• [Task description]: Write out every line below that contains "Locked".

Dataset entries:
——

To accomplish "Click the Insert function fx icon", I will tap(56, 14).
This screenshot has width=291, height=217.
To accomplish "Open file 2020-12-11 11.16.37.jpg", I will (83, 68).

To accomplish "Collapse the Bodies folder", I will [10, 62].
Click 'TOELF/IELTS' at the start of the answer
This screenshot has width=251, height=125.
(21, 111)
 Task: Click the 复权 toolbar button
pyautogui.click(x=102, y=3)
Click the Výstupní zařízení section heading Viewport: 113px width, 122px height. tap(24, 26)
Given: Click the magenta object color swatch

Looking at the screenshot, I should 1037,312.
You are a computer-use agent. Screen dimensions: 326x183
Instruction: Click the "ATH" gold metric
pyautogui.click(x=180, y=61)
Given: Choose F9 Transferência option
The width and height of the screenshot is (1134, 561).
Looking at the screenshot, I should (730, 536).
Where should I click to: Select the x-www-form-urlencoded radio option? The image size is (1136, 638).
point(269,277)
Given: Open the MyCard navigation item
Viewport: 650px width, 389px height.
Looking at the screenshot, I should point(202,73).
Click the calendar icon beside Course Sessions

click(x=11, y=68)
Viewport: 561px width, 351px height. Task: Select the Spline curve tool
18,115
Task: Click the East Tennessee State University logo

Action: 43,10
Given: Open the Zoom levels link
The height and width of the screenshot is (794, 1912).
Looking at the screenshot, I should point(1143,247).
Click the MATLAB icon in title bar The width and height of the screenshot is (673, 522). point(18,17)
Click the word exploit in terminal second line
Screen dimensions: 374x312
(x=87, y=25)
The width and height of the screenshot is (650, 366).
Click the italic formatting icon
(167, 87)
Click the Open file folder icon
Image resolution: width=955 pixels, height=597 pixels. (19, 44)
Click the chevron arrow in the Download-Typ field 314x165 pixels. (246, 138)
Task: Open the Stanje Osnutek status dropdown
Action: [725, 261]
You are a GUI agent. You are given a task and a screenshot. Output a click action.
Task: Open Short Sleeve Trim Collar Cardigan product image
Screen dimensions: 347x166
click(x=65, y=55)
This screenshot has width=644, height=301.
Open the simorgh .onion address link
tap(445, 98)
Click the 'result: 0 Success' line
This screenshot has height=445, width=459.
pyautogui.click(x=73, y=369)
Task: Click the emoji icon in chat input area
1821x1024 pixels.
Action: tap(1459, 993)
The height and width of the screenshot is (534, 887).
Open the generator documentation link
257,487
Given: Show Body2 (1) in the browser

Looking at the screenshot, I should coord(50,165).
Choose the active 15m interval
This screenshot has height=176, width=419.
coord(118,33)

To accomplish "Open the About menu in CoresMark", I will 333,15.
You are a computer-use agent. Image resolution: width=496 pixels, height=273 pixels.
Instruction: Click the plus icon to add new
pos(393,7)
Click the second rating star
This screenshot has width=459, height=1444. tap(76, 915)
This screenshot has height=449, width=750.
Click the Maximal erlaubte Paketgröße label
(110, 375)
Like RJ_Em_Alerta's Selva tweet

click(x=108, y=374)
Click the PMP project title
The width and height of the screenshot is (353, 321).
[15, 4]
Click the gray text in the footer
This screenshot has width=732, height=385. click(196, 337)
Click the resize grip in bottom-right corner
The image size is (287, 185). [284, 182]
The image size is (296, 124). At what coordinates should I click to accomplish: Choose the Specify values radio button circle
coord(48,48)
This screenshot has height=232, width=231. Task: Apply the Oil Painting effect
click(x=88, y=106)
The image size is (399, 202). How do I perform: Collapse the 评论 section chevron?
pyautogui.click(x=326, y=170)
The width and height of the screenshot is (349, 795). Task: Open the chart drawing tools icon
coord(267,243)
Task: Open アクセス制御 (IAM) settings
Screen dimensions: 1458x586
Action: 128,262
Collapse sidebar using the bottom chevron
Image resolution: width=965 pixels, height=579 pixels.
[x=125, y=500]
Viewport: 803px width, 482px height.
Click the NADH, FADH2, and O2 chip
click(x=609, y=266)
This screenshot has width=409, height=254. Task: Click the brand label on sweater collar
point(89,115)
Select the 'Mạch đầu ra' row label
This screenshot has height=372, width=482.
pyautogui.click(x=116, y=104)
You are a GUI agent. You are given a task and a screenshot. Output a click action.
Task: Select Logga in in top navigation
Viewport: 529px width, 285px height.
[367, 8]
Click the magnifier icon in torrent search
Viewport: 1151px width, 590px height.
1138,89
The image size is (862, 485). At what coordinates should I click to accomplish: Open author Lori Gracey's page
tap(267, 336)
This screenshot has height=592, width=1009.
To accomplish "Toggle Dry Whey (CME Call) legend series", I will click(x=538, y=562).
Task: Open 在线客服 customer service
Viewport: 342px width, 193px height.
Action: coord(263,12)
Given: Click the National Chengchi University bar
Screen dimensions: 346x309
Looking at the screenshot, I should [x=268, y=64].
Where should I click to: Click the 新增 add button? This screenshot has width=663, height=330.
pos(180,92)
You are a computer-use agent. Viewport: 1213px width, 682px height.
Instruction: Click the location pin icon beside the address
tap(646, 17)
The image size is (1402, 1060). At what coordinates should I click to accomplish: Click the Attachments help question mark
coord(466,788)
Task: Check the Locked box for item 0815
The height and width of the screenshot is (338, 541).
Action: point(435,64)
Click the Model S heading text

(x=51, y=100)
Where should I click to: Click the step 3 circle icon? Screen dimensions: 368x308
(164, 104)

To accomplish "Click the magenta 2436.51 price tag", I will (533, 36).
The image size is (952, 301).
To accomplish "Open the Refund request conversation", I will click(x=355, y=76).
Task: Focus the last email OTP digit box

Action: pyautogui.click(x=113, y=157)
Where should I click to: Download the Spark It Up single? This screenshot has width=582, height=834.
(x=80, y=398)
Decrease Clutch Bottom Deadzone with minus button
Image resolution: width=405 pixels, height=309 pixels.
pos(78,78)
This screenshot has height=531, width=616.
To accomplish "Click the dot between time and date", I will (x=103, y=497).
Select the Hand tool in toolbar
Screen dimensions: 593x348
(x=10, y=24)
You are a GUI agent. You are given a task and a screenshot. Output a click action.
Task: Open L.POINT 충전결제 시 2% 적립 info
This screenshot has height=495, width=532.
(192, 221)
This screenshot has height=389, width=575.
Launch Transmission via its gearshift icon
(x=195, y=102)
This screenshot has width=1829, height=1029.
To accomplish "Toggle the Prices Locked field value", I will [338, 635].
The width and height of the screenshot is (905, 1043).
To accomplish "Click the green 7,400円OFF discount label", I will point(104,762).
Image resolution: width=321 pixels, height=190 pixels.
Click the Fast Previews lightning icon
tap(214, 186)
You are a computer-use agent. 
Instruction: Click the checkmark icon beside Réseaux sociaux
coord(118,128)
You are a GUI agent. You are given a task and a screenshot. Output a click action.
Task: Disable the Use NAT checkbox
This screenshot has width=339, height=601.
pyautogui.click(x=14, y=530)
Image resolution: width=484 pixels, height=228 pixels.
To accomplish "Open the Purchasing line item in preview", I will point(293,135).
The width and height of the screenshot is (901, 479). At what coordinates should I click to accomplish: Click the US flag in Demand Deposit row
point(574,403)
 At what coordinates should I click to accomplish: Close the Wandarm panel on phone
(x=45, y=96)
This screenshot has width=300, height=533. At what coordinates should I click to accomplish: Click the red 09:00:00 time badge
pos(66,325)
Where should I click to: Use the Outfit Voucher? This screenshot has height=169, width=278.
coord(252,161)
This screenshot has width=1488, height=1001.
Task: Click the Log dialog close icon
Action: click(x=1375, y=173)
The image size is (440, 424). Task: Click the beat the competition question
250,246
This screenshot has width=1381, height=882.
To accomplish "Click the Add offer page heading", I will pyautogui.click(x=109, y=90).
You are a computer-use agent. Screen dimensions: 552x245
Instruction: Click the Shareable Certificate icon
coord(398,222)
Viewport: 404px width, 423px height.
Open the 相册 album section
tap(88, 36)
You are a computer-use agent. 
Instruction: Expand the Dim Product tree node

——

• [Your solution]:
Task: Check the Locked box for item 0815
To accomplish "Toggle the Prices Locked field value", I will [338, 635].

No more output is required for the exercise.